I have previously opined that amusement operators could legally discriminate against disabled people under the ADA if certain physical characteristics were "necessary for the provision of the goods, services, facilities, privileges, advantages, or accommodations being offered" or if the disabled guest posed a "direct threat to the health or safety of others" on board. This lawsuit will put both of these provisions of the ADA to the test. Moreover, this case could clarify what level of "individual assessment" of a disabled person an operator needs to make before deciding whether a direct threat to safety exists. Is it really the case that two people, both double amputees at the legs, could (or should) be treated differently when it comes to ride access? How does an operator draw the line? Last summer, Sgt. James Hackemer, an Iraq war vet who was a double amputee at the hip, was thrown off a roller coaster at Darien Lake and tragically perished. Could it really be that the ADA requires Darien Lake to allow similarly disabled persons to ride in the future if an operator decides, based on an individual assessment of the guest, that he or she has a better chance of safely riding than Sgt. Hackemer did? What kind of evidence does an operator have to show to substantiate a decision on access? Or to show that there is a "direct threat" to other guests? Or to establish the risks associated with riding with a disability? These are all questions this case could answer for the first time.

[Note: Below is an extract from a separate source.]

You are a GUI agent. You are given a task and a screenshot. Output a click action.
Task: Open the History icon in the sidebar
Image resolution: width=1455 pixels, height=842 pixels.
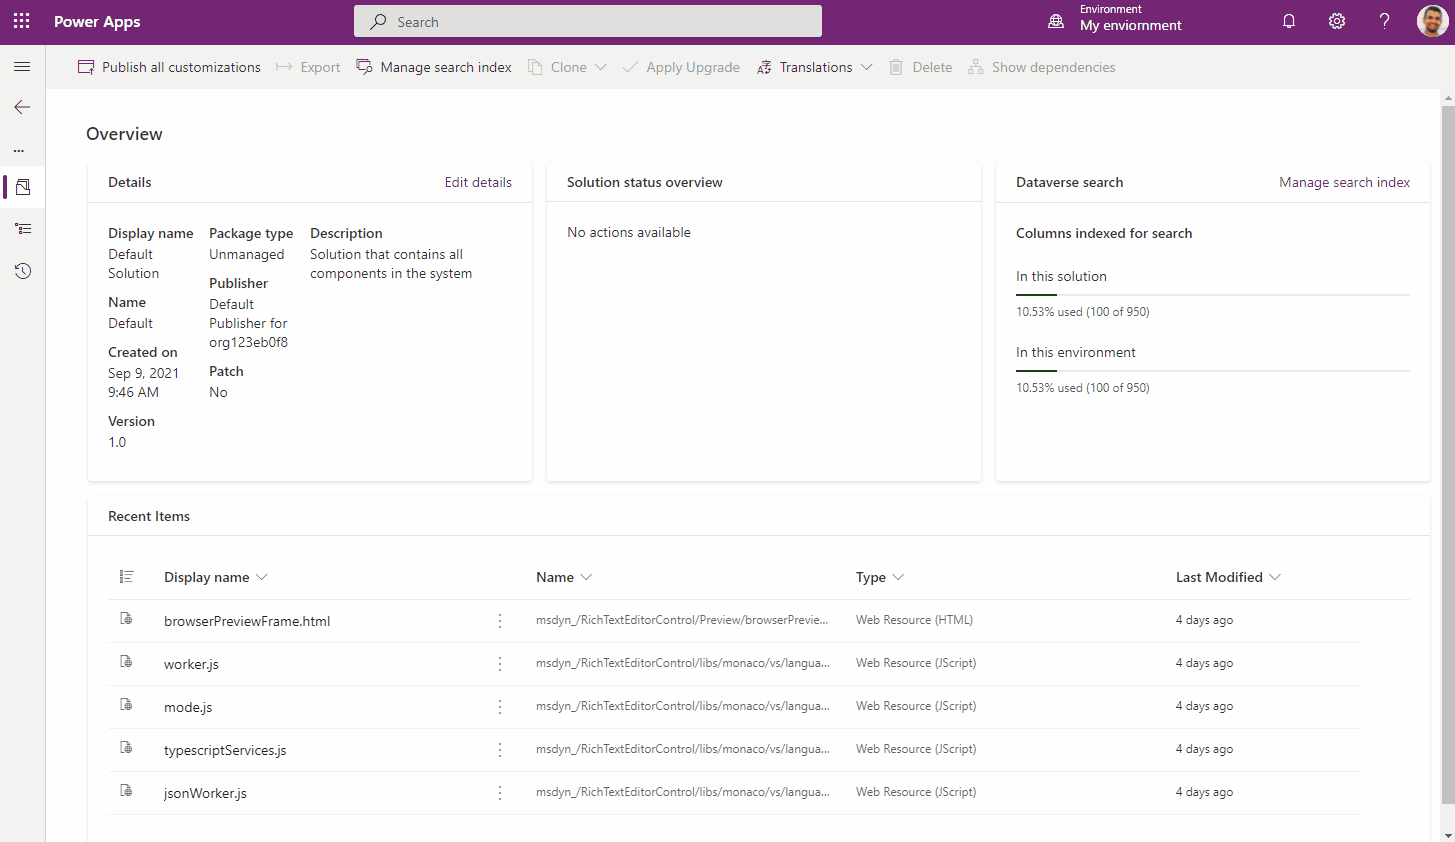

Obviously the case is still in its infancy. It was only filed in late June, Universal Studios has yet to respond, and there are a lot of unknowns. Could Universal settle leaving these issues still unresolved? Sure, but, for the sake of the industry, I hope it doesn't. These are incredibly important unresovled legal questions and we frankly couldn't have hand picked a better company to litigate them than Universal. As one of the "big boys," Universal has plenty of resources to throw behind this litigation. With an in-house legal team and undoubtedly sophisticated lawyers, Universal won't be as susceptible to pressure from aggressive plaintiffs' lawyers as a small "mom and pop" operation might be. Universal has the brains, the money, and the motivation to see this through to the end. I hope it does.